Oh, but this is a Holy War! Really it is! Here, American soldiers, follow me right off this cliff! The waters will part and God will grant you victory, I promise!
Hegseth, of course, wants war; it's significant -- although it was widely ridiculed at the time -- that he changed the name of the department he leads from the Department of Defense to the Department of War. He, and people like him, are happiest when they're thumping their chests and telling everyone what Big Bad Tough Guys they are, and there's nothing like bombing the shit out of a country to prove that to the world.
The only hopeful things I can draw from all of this are that (1) the complaints of religious proselytization are being taken seriously enough that an investigation is being launched, and (2) the Epstein files aren't going anywhere. Yeah, the war in Iran has bumped them from the headlines for the moment, but nobody is forgetting about them.

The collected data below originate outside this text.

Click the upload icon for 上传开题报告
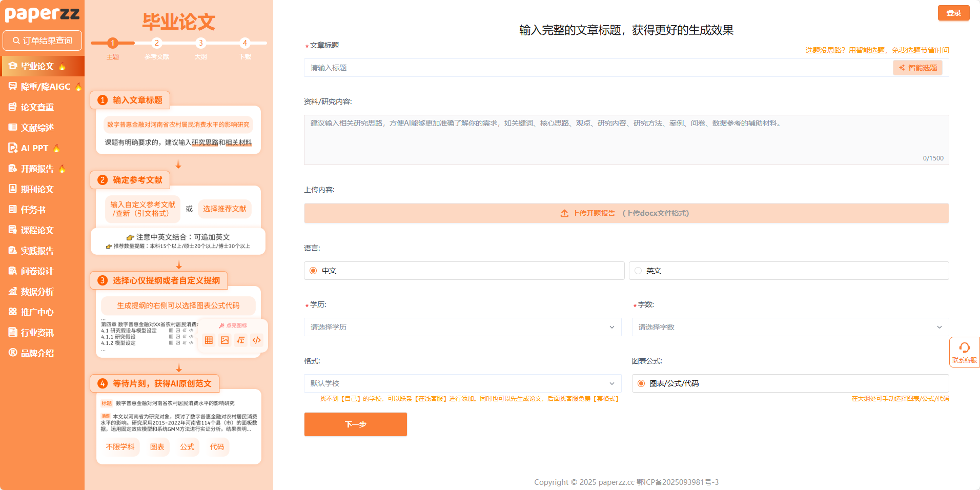Image resolution: width=980 pixels, height=490 pixels. 564,213
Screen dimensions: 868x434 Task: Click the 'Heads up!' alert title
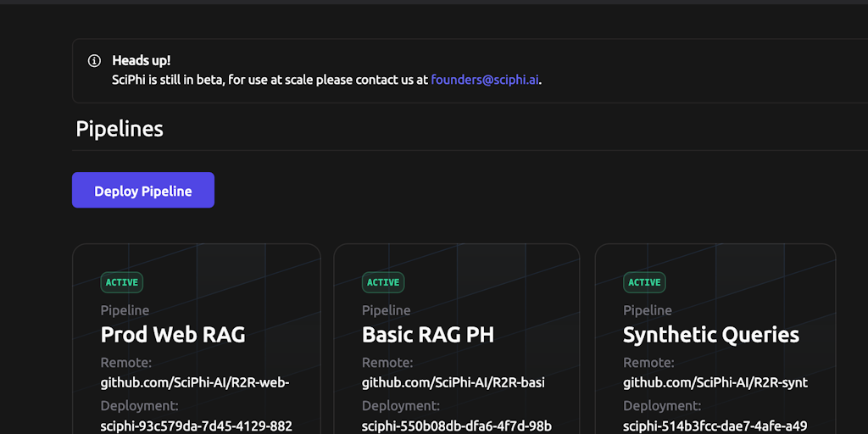tap(142, 61)
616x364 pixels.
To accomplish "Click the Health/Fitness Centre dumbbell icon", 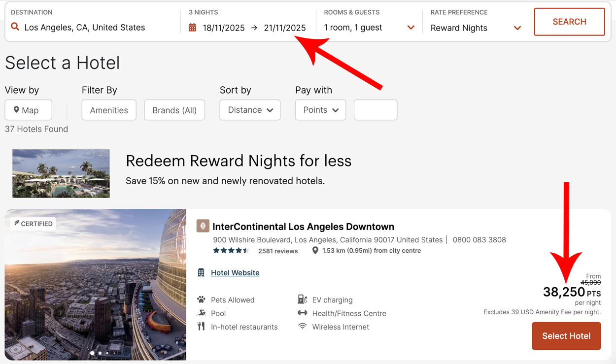I will tap(303, 313).
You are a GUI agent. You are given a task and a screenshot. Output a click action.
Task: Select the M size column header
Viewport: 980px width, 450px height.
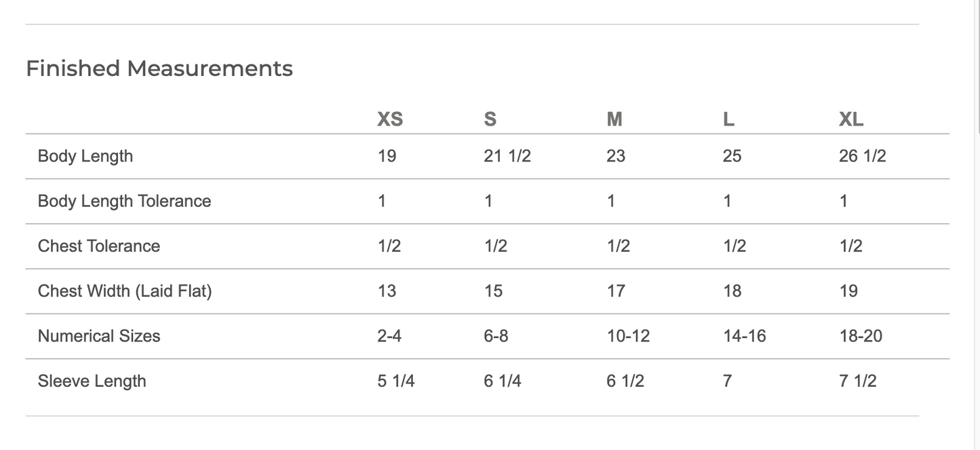614,119
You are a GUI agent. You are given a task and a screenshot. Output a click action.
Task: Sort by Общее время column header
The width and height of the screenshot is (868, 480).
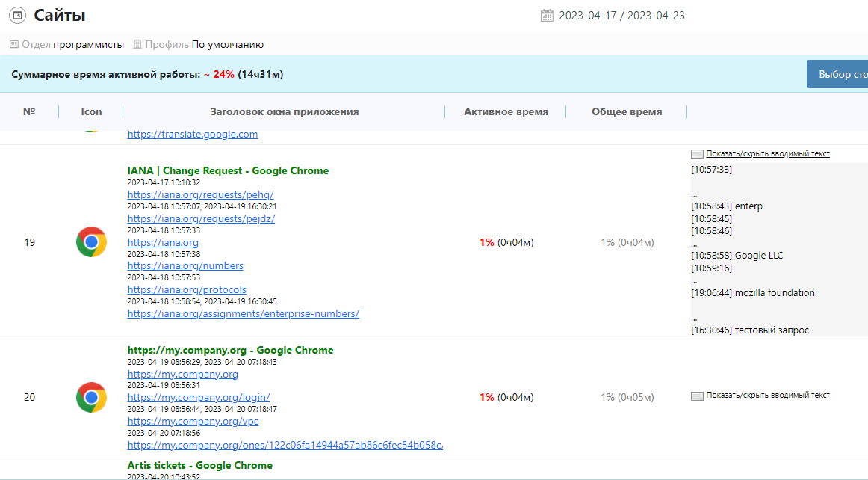[x=626, y=111]
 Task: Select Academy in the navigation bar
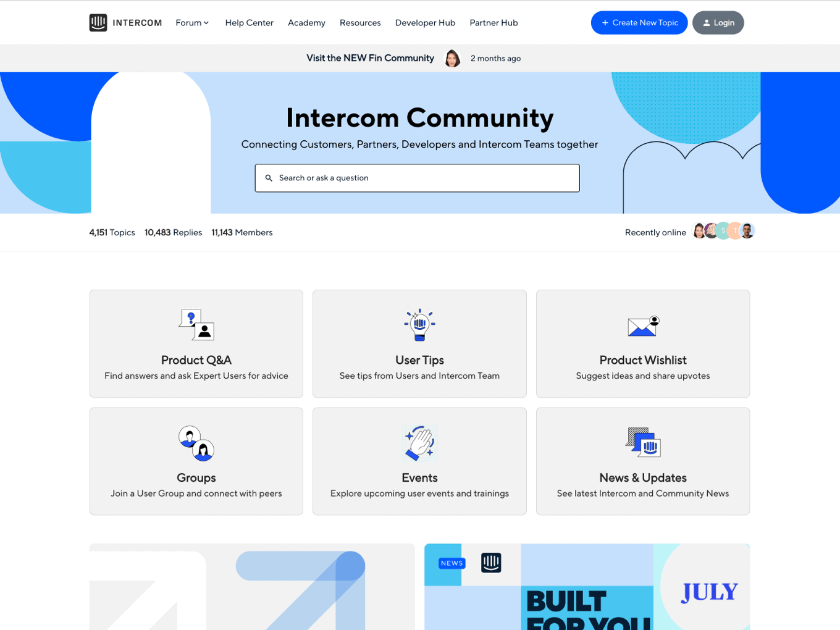pyautogui.click(x=306, y=22)
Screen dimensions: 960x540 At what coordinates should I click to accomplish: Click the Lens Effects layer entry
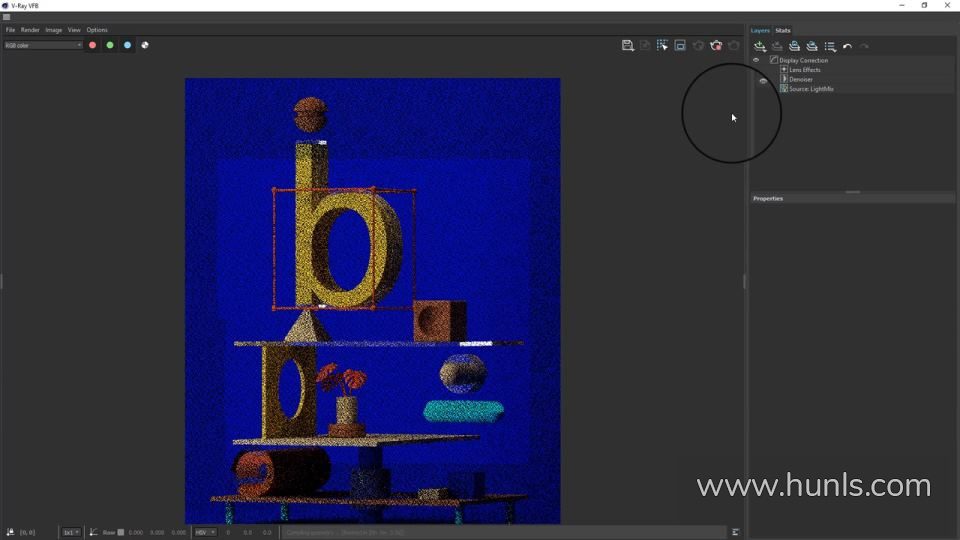coord(805,70)
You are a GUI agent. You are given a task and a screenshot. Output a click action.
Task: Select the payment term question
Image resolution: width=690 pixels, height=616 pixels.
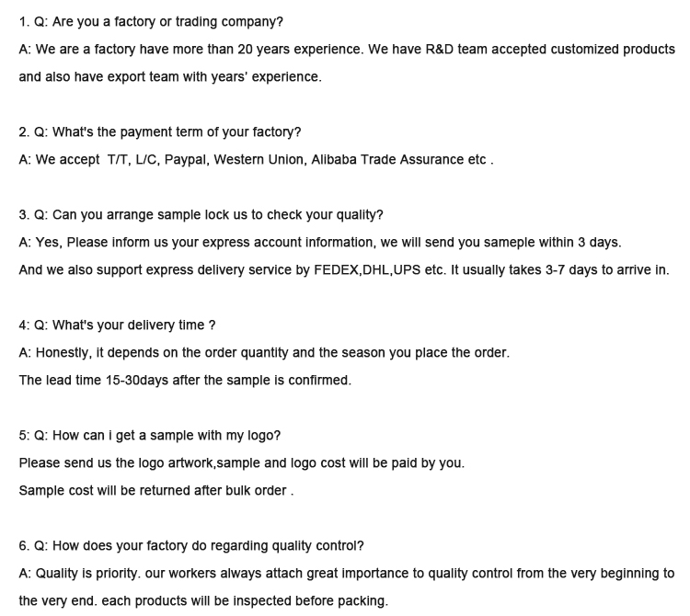160,131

It's pretty clear Trump doesn't have a religious bone in his body, and never has; as far as Hegseth, he appears to be a devout, if frighteningly fanatical, Christian. Ultimately, of course, it doesn't matter, just as it didn't for Moses of Crete and his unfortunate followers. Walking off the edge of a precipice, whether a real one or a metaphorical one, isn't going to result in some kind of miracle; it'll end up producing a pile of mangled bodies.
Not that Trump appears to care. "There'll likely be more [casualties] before it ends," he said at a press conference a couple of days ago. "That's the way it is. Likely be more."
The whole thing reminds me of the trenchant words of Susan B. Anthony: "I distrust those people who know so well what God wants them to do, because I notice it always coincides with their own desires."